§ **TASK REQUIREMENTS**:
Give the data again exactly, from its opening line through the line in which "646x1080 pixels." appears.
++++
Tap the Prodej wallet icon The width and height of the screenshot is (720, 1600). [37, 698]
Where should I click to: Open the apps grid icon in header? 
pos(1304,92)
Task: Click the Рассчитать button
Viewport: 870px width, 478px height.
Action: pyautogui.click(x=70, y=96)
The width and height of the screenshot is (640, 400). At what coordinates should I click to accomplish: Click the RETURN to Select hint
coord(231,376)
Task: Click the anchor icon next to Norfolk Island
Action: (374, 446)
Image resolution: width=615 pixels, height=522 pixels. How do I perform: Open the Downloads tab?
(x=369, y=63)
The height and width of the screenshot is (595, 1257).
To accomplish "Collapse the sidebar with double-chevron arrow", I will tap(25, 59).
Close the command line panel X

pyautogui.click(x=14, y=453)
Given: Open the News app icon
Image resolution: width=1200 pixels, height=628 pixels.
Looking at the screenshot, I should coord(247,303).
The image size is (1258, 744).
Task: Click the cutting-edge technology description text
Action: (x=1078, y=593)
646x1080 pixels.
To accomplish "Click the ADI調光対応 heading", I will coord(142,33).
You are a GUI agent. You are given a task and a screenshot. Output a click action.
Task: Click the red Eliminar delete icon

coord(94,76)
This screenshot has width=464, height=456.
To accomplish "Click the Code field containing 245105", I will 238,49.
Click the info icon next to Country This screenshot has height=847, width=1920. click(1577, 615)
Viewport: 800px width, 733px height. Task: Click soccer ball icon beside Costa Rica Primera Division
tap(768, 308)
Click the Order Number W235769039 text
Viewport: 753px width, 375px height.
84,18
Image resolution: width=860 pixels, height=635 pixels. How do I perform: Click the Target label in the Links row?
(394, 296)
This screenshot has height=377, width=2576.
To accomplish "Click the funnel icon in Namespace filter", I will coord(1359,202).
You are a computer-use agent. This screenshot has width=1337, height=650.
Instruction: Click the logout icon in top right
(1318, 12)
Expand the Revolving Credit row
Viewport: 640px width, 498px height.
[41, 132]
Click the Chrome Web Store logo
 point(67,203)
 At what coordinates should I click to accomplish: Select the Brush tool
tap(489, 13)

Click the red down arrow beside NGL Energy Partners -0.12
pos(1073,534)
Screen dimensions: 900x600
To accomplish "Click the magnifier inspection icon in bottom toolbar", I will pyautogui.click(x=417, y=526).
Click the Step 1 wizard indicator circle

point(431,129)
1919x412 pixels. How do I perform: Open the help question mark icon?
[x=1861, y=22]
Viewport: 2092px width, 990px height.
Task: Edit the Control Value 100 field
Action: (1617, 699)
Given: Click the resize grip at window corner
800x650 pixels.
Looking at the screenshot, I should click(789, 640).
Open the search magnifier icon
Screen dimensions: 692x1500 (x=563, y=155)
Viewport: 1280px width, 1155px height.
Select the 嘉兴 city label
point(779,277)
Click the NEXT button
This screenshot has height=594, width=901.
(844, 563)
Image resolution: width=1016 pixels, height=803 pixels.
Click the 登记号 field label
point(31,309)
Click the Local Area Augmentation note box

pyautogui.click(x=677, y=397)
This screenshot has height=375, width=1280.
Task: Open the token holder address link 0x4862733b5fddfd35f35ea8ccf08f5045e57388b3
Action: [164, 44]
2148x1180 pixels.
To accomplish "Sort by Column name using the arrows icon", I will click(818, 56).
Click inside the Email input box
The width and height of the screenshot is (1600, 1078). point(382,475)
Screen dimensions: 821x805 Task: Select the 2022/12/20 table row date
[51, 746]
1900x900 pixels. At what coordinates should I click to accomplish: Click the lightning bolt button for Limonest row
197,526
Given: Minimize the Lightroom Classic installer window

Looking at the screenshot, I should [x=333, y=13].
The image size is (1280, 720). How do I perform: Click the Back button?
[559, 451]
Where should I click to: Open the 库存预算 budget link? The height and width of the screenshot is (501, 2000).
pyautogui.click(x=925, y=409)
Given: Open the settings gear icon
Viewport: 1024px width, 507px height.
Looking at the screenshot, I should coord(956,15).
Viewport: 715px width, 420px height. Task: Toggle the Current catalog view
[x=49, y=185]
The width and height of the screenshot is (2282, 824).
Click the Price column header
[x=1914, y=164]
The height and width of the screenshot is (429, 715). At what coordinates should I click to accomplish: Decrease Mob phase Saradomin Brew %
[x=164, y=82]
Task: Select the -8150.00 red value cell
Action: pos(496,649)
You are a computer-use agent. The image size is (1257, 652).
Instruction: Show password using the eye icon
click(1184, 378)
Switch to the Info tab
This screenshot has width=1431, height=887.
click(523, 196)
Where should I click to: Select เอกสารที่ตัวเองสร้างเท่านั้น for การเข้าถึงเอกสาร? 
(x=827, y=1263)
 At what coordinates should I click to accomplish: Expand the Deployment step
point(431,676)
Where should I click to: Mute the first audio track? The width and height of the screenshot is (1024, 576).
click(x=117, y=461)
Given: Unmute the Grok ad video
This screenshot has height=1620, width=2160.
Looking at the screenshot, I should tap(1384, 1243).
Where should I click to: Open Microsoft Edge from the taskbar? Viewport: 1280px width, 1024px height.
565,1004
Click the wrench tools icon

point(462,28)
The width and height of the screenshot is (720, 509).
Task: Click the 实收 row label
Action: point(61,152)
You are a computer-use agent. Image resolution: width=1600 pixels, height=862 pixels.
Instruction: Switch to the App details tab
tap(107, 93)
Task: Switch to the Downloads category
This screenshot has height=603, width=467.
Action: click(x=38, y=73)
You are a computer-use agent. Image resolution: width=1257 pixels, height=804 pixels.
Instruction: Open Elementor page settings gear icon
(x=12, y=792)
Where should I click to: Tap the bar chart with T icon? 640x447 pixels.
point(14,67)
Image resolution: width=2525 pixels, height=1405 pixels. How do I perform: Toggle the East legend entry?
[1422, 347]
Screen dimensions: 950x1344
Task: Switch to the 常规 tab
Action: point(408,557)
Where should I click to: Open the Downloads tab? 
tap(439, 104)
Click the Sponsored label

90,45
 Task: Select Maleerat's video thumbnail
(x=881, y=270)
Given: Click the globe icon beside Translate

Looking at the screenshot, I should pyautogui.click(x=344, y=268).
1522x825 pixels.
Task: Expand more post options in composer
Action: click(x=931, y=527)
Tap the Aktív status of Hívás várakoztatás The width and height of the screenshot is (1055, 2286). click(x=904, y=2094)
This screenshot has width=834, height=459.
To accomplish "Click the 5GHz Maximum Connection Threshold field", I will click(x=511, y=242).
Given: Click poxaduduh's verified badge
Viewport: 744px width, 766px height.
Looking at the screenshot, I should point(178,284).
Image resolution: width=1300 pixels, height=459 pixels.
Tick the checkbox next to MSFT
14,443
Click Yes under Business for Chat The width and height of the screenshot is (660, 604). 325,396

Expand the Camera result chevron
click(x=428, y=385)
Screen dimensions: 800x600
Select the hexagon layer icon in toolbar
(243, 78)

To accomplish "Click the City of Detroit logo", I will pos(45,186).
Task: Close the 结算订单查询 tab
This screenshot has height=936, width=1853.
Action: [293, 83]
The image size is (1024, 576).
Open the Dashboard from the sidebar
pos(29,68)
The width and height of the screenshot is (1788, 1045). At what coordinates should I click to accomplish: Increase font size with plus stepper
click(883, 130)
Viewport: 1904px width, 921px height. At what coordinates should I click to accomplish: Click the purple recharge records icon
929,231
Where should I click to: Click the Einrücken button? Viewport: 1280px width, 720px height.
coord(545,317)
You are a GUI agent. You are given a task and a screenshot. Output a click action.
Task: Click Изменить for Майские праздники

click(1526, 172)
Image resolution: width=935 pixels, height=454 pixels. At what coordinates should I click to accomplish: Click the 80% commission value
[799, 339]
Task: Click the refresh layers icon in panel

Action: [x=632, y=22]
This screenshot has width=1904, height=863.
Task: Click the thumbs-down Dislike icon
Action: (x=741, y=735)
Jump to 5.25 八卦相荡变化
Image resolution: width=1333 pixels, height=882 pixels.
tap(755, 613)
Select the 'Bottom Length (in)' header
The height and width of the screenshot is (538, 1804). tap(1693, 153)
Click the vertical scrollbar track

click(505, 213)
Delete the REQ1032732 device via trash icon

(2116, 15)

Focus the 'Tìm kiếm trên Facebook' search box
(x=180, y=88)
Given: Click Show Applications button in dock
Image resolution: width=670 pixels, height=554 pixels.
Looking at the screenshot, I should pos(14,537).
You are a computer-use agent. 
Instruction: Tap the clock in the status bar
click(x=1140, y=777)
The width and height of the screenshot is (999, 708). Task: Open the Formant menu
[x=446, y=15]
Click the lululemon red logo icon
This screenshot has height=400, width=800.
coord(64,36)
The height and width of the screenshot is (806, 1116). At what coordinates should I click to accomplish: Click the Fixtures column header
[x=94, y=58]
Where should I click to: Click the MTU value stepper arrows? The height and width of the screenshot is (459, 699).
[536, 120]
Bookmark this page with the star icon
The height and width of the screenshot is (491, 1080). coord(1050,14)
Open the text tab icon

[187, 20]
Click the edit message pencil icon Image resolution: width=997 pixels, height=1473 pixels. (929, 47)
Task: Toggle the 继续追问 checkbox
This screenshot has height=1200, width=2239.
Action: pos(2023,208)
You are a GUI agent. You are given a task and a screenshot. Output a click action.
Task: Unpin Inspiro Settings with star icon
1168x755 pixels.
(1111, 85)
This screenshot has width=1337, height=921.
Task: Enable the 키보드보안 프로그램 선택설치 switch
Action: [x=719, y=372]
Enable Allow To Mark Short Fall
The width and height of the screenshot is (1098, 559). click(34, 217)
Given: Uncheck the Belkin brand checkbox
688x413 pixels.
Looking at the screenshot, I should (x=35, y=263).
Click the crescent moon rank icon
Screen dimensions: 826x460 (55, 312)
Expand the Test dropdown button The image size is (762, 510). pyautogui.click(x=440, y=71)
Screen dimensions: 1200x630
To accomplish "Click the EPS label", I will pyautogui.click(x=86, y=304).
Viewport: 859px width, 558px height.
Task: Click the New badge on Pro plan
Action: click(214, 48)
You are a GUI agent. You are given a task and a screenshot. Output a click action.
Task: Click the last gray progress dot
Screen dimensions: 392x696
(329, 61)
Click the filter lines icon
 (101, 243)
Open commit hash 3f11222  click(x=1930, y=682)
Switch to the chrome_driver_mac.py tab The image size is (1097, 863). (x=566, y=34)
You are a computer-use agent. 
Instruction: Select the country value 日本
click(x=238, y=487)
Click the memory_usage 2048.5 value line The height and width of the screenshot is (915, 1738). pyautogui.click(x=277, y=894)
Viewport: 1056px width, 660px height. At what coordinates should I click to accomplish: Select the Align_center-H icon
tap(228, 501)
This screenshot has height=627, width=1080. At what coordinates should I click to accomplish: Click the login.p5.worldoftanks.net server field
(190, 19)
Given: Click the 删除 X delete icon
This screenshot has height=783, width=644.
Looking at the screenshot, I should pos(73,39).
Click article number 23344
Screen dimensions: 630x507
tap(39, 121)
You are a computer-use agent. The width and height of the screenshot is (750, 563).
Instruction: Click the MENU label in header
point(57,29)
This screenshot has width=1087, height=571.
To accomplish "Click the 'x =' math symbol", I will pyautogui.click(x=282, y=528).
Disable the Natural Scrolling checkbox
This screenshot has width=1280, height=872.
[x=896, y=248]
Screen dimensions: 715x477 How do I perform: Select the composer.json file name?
++++
§ **EXERCISE SOLUTION**:
Tap the Prodej wallet icon The width and height of the screenshot is (720, 1600). [37, 698]
Where should I click to: Open the apps grid icon in header? 
pos(1304,92)
Task: Click the Рассчитать button
Viewport: 870px width, 478px height.
Action: pyautogui.click(x=70, y=96)
The width and height of the screenshot is (640, 400). At what coordinates should I click to accomplish: Click the RETURN to Select hint
coord(231,376)
Task: Click the anchor icon next to Norfolk Island
Action: (374, 446)
Image resolution: width=615 pixels, height=522 pixels. How do I perform: Open the Downloads tab?
(x=369, y=63)
The height and width of the screenshot is (595, 1257).
To accomplish "Collapse the sidebar with double-chevron arrow", I will tap(25, 59).
Close the command line panel X

pyautogui.click(x=14, y=453)
Given: Open the News app icon
Image resolution: width=1200 pixels, height=628 pixels.
Looking at the screenshot, I should coord(247,303).
The image size is (1258, 744).
Task: Click the cutting-edge technology description text
Action: (x=1078, y=593)
646x1080 pixels.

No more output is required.